··· MATERIAL FOR THE TASK
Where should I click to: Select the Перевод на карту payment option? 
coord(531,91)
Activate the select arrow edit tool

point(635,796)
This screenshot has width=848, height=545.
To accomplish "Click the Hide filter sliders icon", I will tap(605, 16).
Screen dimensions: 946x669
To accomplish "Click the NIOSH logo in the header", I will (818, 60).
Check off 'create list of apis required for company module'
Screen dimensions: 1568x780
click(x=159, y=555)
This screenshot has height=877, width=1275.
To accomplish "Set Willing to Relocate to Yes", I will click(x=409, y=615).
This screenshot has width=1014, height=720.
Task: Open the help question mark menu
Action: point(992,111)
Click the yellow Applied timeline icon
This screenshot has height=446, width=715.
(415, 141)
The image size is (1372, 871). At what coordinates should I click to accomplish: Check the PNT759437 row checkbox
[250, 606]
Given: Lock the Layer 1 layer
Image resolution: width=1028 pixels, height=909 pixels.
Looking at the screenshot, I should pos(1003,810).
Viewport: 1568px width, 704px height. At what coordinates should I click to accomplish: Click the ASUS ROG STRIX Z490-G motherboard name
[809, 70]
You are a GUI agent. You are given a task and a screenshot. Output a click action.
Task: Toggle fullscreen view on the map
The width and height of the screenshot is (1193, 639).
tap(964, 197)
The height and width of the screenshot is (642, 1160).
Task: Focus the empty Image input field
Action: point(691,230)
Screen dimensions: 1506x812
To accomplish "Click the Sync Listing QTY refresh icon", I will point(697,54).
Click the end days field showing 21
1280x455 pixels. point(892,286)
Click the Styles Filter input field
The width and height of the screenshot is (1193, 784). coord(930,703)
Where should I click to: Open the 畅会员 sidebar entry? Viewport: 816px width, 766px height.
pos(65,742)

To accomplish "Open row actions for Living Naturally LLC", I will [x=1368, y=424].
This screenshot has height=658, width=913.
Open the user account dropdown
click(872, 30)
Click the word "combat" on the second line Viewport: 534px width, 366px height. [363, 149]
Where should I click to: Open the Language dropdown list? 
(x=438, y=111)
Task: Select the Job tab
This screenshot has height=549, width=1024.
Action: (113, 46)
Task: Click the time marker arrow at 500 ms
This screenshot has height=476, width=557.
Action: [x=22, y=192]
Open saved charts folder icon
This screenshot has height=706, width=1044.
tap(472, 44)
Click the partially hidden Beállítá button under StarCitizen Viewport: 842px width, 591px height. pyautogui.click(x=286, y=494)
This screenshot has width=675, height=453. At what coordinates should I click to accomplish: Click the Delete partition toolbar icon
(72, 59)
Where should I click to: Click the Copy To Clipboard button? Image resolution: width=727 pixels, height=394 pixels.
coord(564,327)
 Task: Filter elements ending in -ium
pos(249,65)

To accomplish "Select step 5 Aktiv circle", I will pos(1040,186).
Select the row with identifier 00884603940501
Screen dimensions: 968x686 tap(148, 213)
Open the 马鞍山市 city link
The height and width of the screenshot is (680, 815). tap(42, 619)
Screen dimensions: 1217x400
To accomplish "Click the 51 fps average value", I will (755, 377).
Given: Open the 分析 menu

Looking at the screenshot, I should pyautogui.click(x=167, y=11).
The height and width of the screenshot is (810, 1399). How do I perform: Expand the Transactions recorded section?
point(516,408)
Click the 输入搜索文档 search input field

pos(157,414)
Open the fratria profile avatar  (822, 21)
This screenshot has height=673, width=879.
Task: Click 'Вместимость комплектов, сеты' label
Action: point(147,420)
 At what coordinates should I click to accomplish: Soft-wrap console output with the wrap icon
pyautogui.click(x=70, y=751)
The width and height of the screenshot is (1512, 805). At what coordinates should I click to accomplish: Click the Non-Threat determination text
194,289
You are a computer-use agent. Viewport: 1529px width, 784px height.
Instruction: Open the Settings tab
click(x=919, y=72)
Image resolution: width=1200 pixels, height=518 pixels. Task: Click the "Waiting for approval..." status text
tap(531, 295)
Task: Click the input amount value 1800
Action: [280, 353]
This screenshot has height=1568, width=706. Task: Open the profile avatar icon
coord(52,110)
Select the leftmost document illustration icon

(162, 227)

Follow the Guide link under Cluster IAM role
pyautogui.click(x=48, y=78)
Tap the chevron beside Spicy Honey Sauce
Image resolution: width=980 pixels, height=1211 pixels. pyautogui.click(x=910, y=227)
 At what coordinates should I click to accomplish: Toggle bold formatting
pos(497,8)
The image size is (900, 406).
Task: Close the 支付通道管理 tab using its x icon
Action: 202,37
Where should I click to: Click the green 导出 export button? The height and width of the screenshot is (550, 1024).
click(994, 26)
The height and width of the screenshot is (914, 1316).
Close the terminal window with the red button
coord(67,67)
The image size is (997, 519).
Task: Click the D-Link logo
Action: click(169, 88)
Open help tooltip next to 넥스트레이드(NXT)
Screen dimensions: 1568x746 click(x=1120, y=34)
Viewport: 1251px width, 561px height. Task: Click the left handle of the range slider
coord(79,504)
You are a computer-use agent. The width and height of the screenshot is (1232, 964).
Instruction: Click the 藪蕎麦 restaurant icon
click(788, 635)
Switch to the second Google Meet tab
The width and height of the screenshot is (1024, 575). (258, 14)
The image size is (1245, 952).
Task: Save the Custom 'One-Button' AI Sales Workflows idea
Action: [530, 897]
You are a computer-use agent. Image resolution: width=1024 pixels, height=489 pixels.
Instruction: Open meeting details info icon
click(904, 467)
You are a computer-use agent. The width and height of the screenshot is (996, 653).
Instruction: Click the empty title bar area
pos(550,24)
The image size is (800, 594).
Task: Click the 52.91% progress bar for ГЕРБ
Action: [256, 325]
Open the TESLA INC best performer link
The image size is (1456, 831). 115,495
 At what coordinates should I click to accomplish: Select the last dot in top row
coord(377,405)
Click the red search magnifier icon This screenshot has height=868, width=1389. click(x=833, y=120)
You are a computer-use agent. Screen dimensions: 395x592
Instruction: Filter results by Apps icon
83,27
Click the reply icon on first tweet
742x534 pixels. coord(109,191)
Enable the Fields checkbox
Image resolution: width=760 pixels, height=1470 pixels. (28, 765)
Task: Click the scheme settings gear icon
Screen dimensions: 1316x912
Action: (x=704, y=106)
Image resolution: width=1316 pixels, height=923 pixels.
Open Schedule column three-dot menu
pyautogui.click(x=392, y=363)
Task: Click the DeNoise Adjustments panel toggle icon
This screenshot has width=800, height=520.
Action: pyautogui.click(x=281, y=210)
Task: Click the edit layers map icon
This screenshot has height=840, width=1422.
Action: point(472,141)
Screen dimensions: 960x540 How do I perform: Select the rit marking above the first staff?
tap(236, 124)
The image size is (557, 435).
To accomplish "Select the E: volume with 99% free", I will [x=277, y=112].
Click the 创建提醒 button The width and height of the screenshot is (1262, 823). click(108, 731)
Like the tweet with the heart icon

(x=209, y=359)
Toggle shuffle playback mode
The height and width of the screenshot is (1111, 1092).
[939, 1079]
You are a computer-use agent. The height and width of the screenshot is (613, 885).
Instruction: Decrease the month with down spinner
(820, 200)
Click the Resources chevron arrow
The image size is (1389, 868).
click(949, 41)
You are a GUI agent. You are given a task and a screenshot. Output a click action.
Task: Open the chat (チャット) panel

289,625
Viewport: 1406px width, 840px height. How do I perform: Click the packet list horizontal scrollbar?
······
Render the records from the line containing "Screen dimensions: 960x540" through the line containing "Click the 创建提醒" as a two-column CSV with the columns record and answer, one row per record. Put each value in a single quoted field, with line breaks replaced by spaces.

record,answer
"Screen dimensions: 960x540 How do I perform: Select the rit marking above the first staff?","tap(236, 124)"
"The image size is (557, 435). To accomplish ""Select the E: volume with 99% free"",","I will [x=277, y=112]."
"Click the 创建提醒 button The width and height of the screenshot is (1262, 823).","click(108, 731)"